> [Task requirements]
In all of the material, swap "question mark" for "information" and reproduce everything else unchanged, omitting the pictures.

begin Entries provided

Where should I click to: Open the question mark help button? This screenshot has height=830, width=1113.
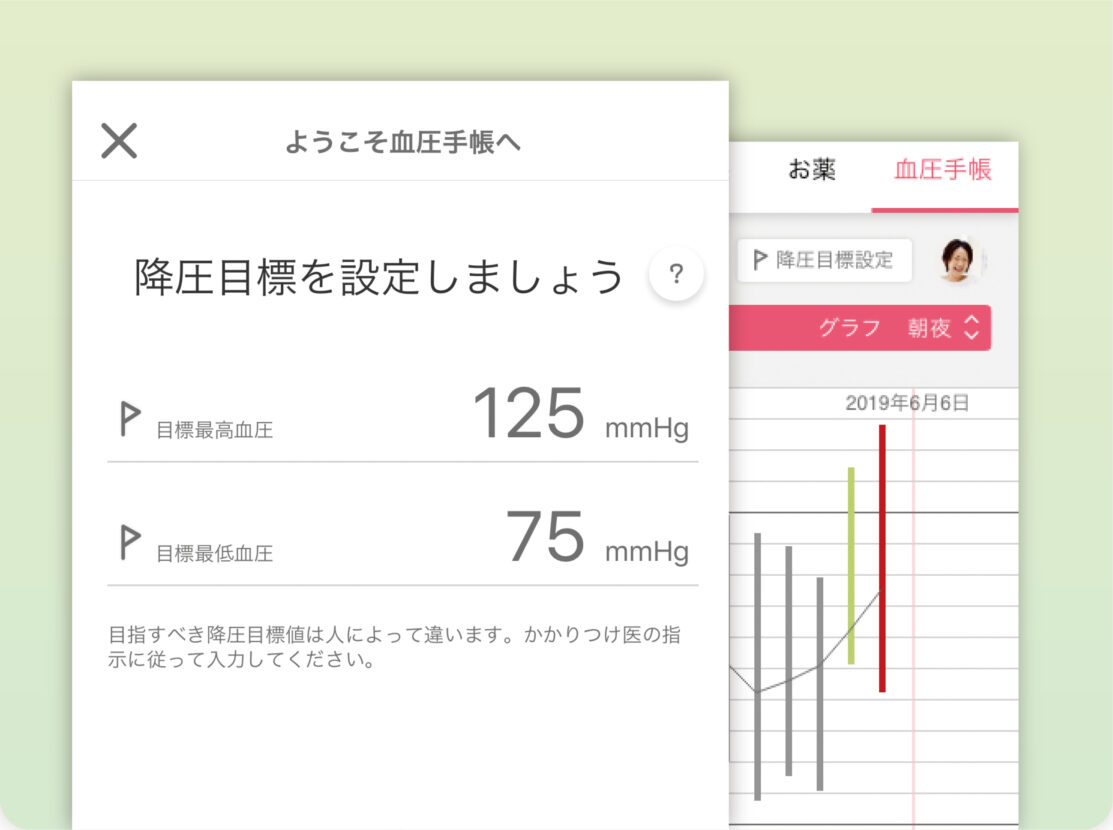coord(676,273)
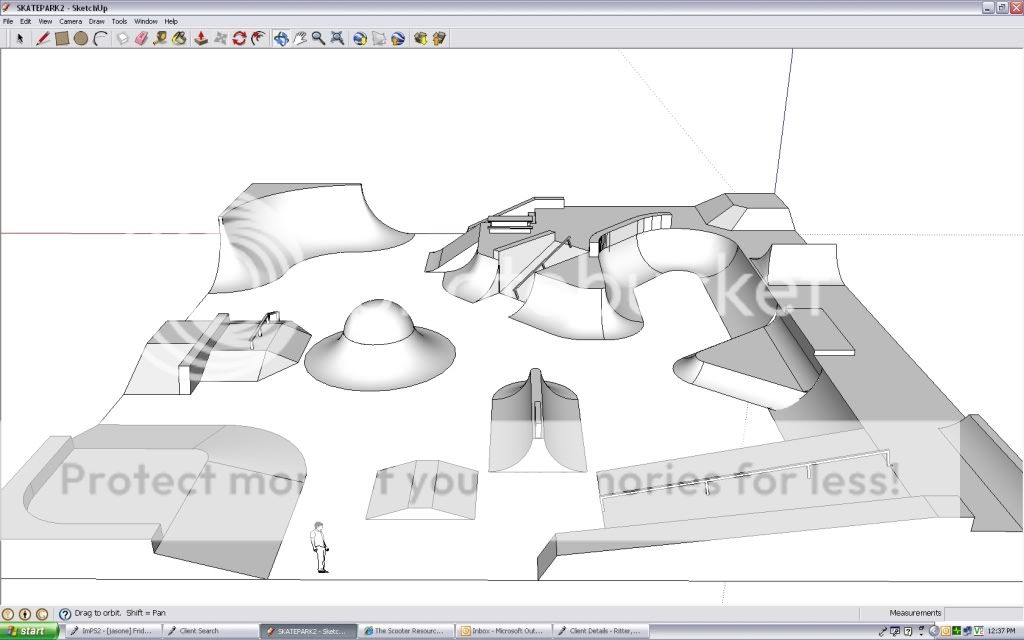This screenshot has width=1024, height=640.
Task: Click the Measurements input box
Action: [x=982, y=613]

end Entries provided

> [Task response]
Where should I click to: Open the information help button? This screenshot has height=830, width=1113.
coord(676,273)
This screenshot has width=1024, height=640.
Task: Click the Measurements input box
Action: [x=982, y=613]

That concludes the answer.